H$U$ fundraising is directed at supporting their ideology, not helping animals.

They lobby at all levels of government for breed bans and onerous regulations as part of their openly stated goal of eliminating domestic animal husbandry. They insinuate themselves into the process, pretending to negotiate on behalf of animal owners. They don't speak for us and nobody appointed them to represent us.

Louisville, Alburquerque, California and more - you don't have to dig deeply to find them there. In fact, they brag about it.

They are very closely aligned with Peta. Most of these organizations are interconnected.

The H$U$ was taken over through the purchase of a large number of memberships by the AR crowd. They attended the AGM and voted their people onto the BOD.

Due to their miscalculation over the Vick case, more members of the public are becoming aware of the H$U$ MO.

They piggyback onto current issues, such as Katrina or the Vick thing and pretend to be fundraising to 'help the animals'.

In the Vick matter, they also claimed that they had been involved in the investigation. Untrue according to State officials. They were also not remotely involved in caring for the seized dogs. In fact, as usual, both Peta and H$U$ advocated that the dogs be killed, since 'fighting dogs' cannot be rehabbed, in their esteemed opinion.
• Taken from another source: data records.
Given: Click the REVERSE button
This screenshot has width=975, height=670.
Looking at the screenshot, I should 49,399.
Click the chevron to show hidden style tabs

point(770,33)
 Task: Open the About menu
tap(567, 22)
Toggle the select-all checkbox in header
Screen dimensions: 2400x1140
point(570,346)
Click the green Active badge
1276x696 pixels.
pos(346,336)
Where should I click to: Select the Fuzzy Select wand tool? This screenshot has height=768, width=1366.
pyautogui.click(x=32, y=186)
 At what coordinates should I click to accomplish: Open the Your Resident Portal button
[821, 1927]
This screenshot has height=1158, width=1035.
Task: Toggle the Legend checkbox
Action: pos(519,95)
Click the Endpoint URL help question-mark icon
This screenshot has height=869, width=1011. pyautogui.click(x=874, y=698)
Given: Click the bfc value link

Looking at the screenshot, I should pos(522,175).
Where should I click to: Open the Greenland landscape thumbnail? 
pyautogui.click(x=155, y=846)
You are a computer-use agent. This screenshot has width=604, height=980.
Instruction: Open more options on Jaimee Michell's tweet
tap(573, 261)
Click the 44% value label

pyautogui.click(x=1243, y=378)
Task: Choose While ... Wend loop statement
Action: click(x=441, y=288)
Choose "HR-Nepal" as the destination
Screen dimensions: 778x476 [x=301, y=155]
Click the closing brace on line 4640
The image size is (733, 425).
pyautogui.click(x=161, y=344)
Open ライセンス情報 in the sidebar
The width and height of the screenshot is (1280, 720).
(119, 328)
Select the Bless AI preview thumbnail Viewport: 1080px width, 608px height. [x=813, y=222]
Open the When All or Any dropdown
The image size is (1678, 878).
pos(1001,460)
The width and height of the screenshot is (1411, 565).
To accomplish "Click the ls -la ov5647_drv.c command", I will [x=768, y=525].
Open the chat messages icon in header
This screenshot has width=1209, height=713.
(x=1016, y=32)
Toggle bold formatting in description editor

Anything that makes dogs seem dangerous suits these groups. They want dogs to be 'free' to live as pariahs, despite the millennia-old association of dogs with humans.

I'm hoping that we will see the end of these AR groups and in my personal opinion, H$U$ should lose its charitable status.

They are anything but a charity. They are a political lobby group for the AR movement, well funded by innocent people who believe their propaganda.

Sharyn Hutchens said...

The good news is how quickly the word is spreading. We have a website and email list to help pet owners solve problems with their dogs. As recently as six or seven years ago, I had a link from that site to something innocuous on the HSUS site. I don't remember what, something about training, I would imagine. I received one response asking me to please remove it, that HSUS was animal rights oriented, etc. I did some research and removed it. Now if I were to put a link to HSUS on our site, I would receive dozens of responses, most of them not very nice! On our Pet-Law email list, we once spent days educating new members about HSUS. Now most of them come in knowing the story and ready to fight. It's getting better. People are learning the truth. We just need more people like Terrierman spreading the word. We have been fighting HSUS and its spores in the legislature in Virginia for years and mostly succeeding. This year, now that they have announced that "Virginia is for puppy mills," we take off the gloves.

Sharyn Hutchens
www.Pet-Law.com

BorderWars said...

You've mentioned this elsewhere, Patrick, but it's worth saying again, the HSUS is the largest anti-Hunting, anti-Fishing, anti-Trapping lobby in the USA.

I'm sure it doesn't take much to construe that as the largest anti-Terrierman lobby as well.